La bronca existió, pero iba por otro lado. Según el documental, la Velvet odiaba a Frank Zappa y a las Mothers por ser hippies: chequear, en cambio, We’re Only In It For The Money (grabado en 1967, el mismo año de The Velvet Underground & Nico, pero editado en el 68), donde Zappa demuele a los hippies por los mismos motivos que tenían Moe Tucker y sus compañeros. En ese disco de las Mothers también se escucha a Gary Kellgren, ingeniero de ambos grupos -que además grababan para el mismo sello, otro motivo de pica- decir que las dos son bandas de mierda.
Vaya a saber si por considerarlo un mal chiste, Haynes omitió toda mención a Squeeze, el disco de 1973 a nombre de The Velvet Underground que es en la práctica un álbum solista de Doug Yule. La reunión de 1993, que no pasó de una gira europea gracias a que Lou Reed era -según la evidencia reunida en libros, como la autobiografía de Cale What’s Welsh for Zen– aún más insoportable que antes, solo es referenciada mediante tres fotos. Mientras, como coda, se escucha y a veces se ve la “Heroin” de la reunión de Reed con Cale y Nico de 1972 en la sala Bataclan de Paris.

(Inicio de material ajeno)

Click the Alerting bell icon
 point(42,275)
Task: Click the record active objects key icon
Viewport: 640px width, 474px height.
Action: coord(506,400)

Aun si los ausentes por voluntad -Yule- o por fuerza mayor -Reed, Morrison, Nico- hablan desde el archivo, al documental le falta media hora para acercarse a un retrato más o menos definitivo de The Velvet Underground. En cambio, lo que tenemos, y no es poco, es a la Velvet como el emergente de un momento cultural único de la New York de los sesenta.